Blood glucose was measured using an automatic glucometer (Sanwa Kagaku Kenkyusho Co., Ltd). Whole blood was collected and centrifuged, and the separated serum samples were stored at −80 °C. Serum insulin levels were determined using the mouse insulin ELISA kit (Morinaga, Japan). Serum alanine aminotransferase levels were measured using the Transaminase CII-test kit (Wako Pure Chemical Industries Ltd). For determining the TG content in the liver, the tissue homogenates were extracted with 2:1 (vol/vol) chloroform/methanol. Chloroform/methanol was added to the homogenate, and the mixture was shaken for 15 min. After centrifugation at 14,000 rpm for 10 min, the organic layer was collected. This extraction was repeated three times, and the collected sample was dried and resuspended in 1% Triton X-100/ethanol. The measurement was conducted using Triglyceride E-test Wako (Wako Pure Chemical Industries, Ltd., Osaka, Japan).

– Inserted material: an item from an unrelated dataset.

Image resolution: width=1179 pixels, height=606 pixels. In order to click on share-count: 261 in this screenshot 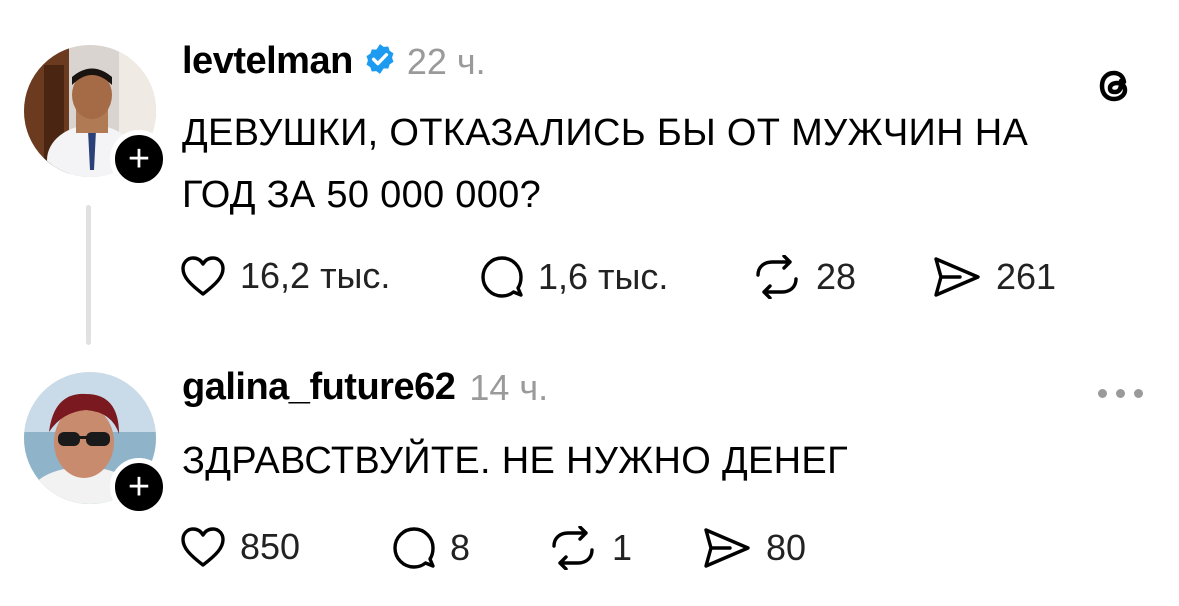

Real-time quantitative PCR

Total RNA was extracted from various tissues with TRIzol reagent (Invitrogen) according to the manufacturer’s instructions. After treatment with RNase-Free DNase (Qiagen) to remove any residual contaminant DNA, cDNA was synthesized with MultiScribe Reverse-Transcriptase (Applied Biosystems, Foster City, CA). Real-time quantitative PCR (RT-PCR) was performed on an ABI Prism 7000 sequence detector equipped with a thermocycler, using Gene Expression Master Mix or SYBR Green PCR Master Mix (Applied Biosystems). The probes and primer sequences that were used are shown in Supplementary Table S2. The expression was normalized to the expression level of the housekeeping gene cyclophilin.

Microarray analysis

Cyanine 3-labeled cRNA was prepared from 50 ng total RNA using the Low Input Quick Amp Labeling Kit (Agilent) according to the manufacturer’s instructions. After purification, a total of 600 ng of cyanine 3-labeled cRNA was used for each hybridization. The Agilent Technologies Microarray Scanner was used for array scanning. The scanned images were analyzed with Agilent Feature Extraction 10.7.3.1. Raw data processing and normalization were performed using the GeneSpring GX, followed by t-test and clustering. Annotation enrichment and pathway analysis were performed using the DAVID (http://david.abcc.ncifcrf.gov/) web tools (version 6.7).

Statistical analysis

The results are presented as mean ± standard error of the mean (SEM). The statistical significance was calculated by the unpaired Student’s t test, unless otherwise specified. The paired t test was performed in samples from the same individual. For experiments involving multiple comparisons, data were analyzed by the Tukey-Kramer test. P values of less than 0.05 were considered to indicate statistical significance.